Stephane Enjalran: Şu an Fransa’da iki çeşit sendikalaşma var ve bunların perspektifi arasında uçurum var. CFDT, Unsa ve daha sonra CGD hükümetin kendilerinden istediği her şeyi imzalar durumda. Öte yandan FO ve CGT bu süreçte daha mücadeleci davranmak zorunda kaldılar. Solidaires bir yandan ulusal sendikalararası koordinasyon (CGT, FO, FSU, Solidaires) ile hareket ediyor. Öte yandan farklı sendikalarda sendikacıların kolektif çağrıcısı olduğu Nuits Debout hareketi var. Solidaires ayrıca bunun içinde de yer alıyor.

 

‘FARKLILIKLARA SAYGI DUYARAK BİRLİKTE HAREKET EDEBİLMELİYİZ’ 

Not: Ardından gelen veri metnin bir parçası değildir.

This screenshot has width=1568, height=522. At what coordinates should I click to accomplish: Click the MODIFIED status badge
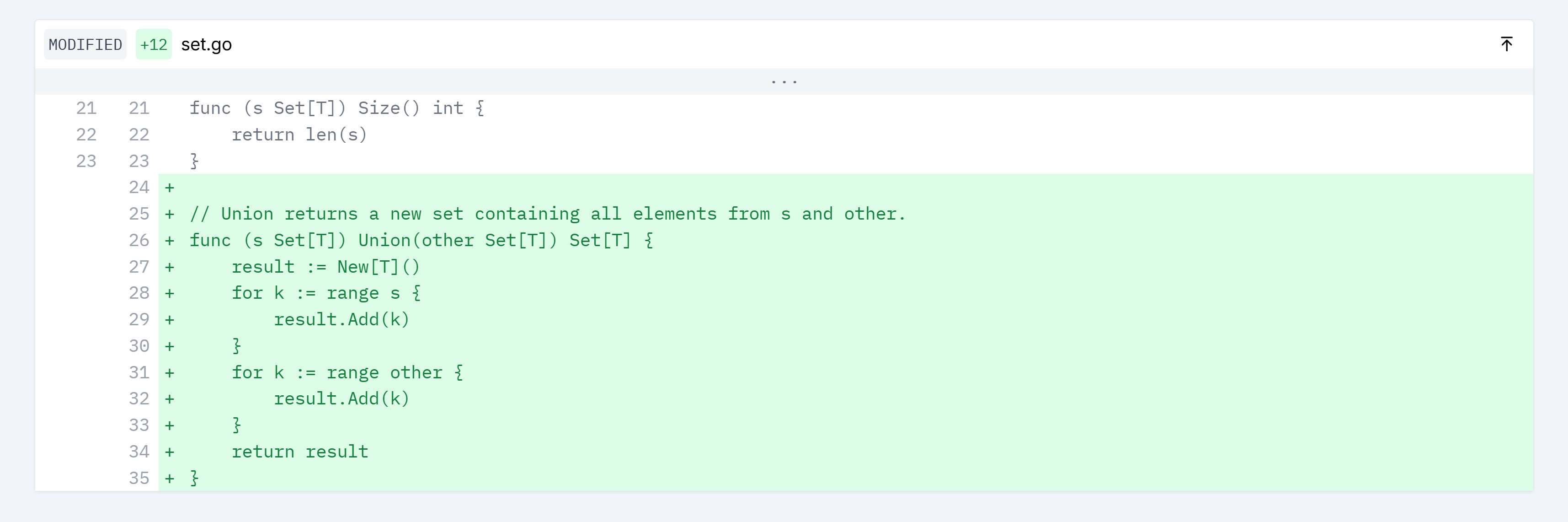pos(85,44)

İşçi Gazetesi: Nuits Debout’tan biraz daha bahsedebilir misiniz?

Stephane Enjalran: Nuits Debout (ND) toplumsal konuları tartışmayı ve ilgili eylemlilikleri gerçekleştirmek için kurulmuş gayri resmi bir hareket. Genellikle iş yasasına ve kemer sıkma politikalarına karşı tavır sergiliyorlar. Bu süreç içinde, bu yasanın uygulanmasının nasıl durdurulacağı tartışılmaya başlandı ve bu konu ile ilgili sendikalarla işbirliği içine girdiler.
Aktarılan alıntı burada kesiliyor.